O eso le pareció al principio, pues después de mucho caminar se dio cuenta de que no podía seguir así. Aquel camino en su situación sería largo y la solución a todos sus problemas no vendría sola, no conseguiría nada huyendo eternamente, dando pasos cortos y lentos, pues sus problemas la acompañaban en todo momento, en su mente y en su angustia vital,así que volvió.

Volvió y se enfrentó a aquellas paredes que se cernían sobre ella, pateándolas en la medida de lo posible, arañándolas, gritándolas que no se saldrían con la suya ni en un millón de años, imponiendo su autoridad y mostrando su autocontrol y fortaleza por primera vez en su vida. Y solo su perseverancia consiguió que la habitación recuperara su forma habitual, como su cuerpo, que había crecido de rabia e impotencia y había hecho a las paredes ceder. Una pared que simbolizaba su propia vida, su propia existencia. Entonces se paró a reflexionar largamente, pues aquella tontería no acabaría con ella, no podía consentir que unas paredes simbólicas insignificantes que la acosaban en sueños la redujeran a una nimiedad, tenía que defenderse de sí misma. Una persona acumula grandeza durante décadas y está obligada a conservarla hasta el fín de sus días para protegerse.

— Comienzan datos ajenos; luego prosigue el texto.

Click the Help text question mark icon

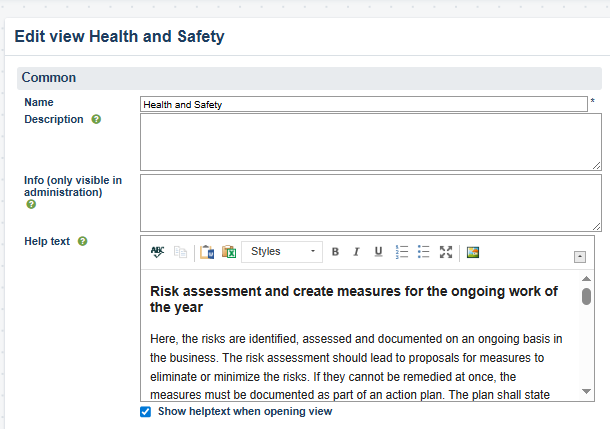[82, 241]
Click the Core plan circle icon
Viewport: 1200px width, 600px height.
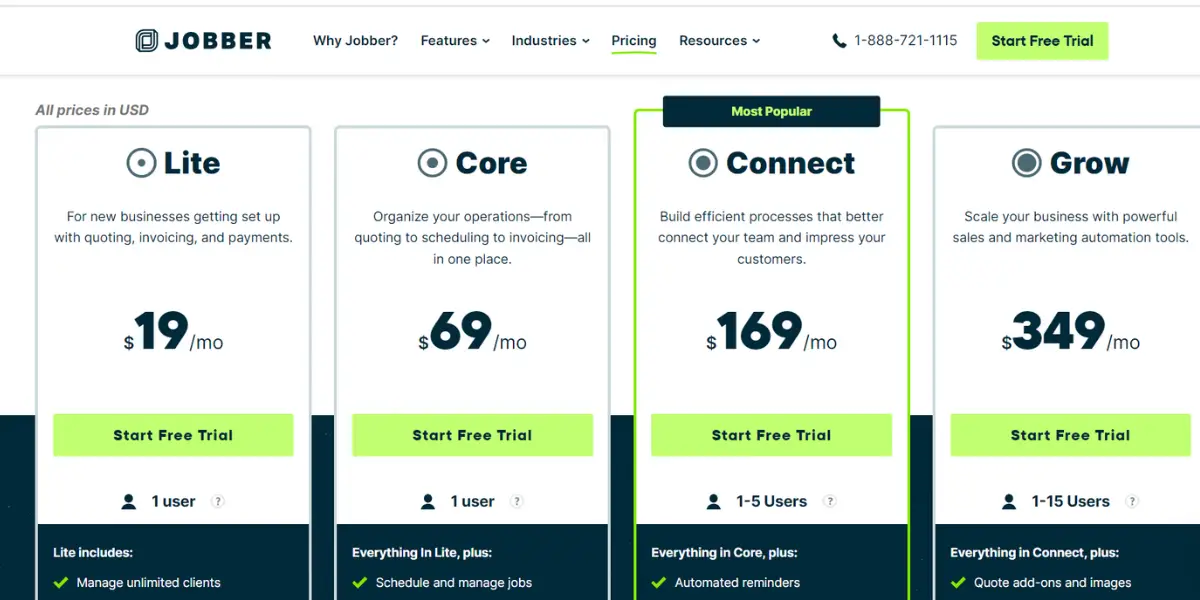(x=432, y=163)
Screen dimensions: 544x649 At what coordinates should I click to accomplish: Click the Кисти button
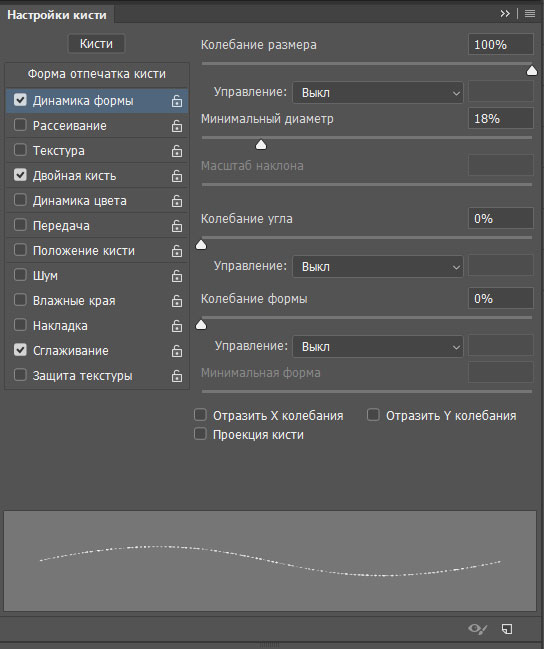(96, 43)
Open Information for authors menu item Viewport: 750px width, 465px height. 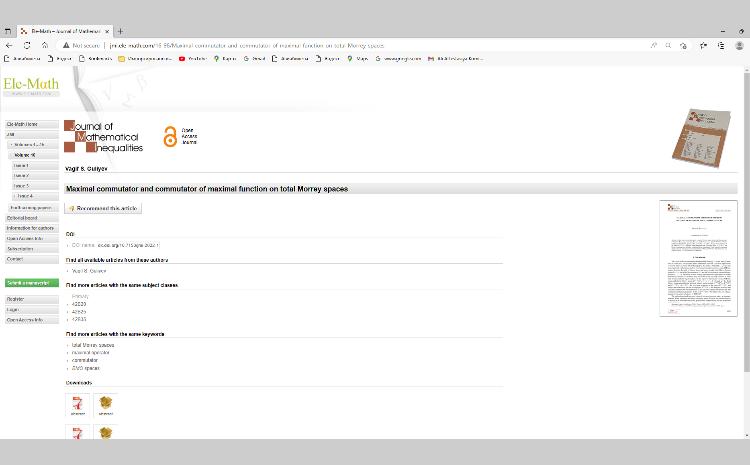coord(31,228)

Y entonces lo comprendió, no tuvo ni que abrir los ojos para ello, aquellas metáforas todavía bailaban en sus retinas. Aquel encierro había sido en vano y aquél sueño no había sido más que una de tantas advertencias desoidas, "De nada sirve quedarte viendo la vida pasar" parecía querer decirle su conciencia dormida; qué estúpida había sido y todavía era.

Y aquella mañana al despertar no recibió a sus visitas. Se agarró a la manivela de la puerta, tomó impulso y comenzó a rodar por el pasillo abrillantado, dejó de ser cobarde, por una vez. Pero no se decepcionó, lejos de eso, se rió largamente de su inutilidad y se sintió viva... y magullada, viva al fín y al cabo. Se levantó nuevamente y probó infinitamente hasta que en su séptimo intento pudo correr con libertad...hasta aquella puerta de entrada desde donde comenzó su relato.

Pero jamás se enteró de lo sucedido, y con jamás quiero decir nunca jamás, es probable que nadie lo supiera, ni falta que hacía, pues con ello había logrado aprender una de las lecciones más valiosas de su vida. Sería la última vez que se sentara a esperar un remedio culpando a todos los demás, ¿No había perdido ya suficiente tiempo?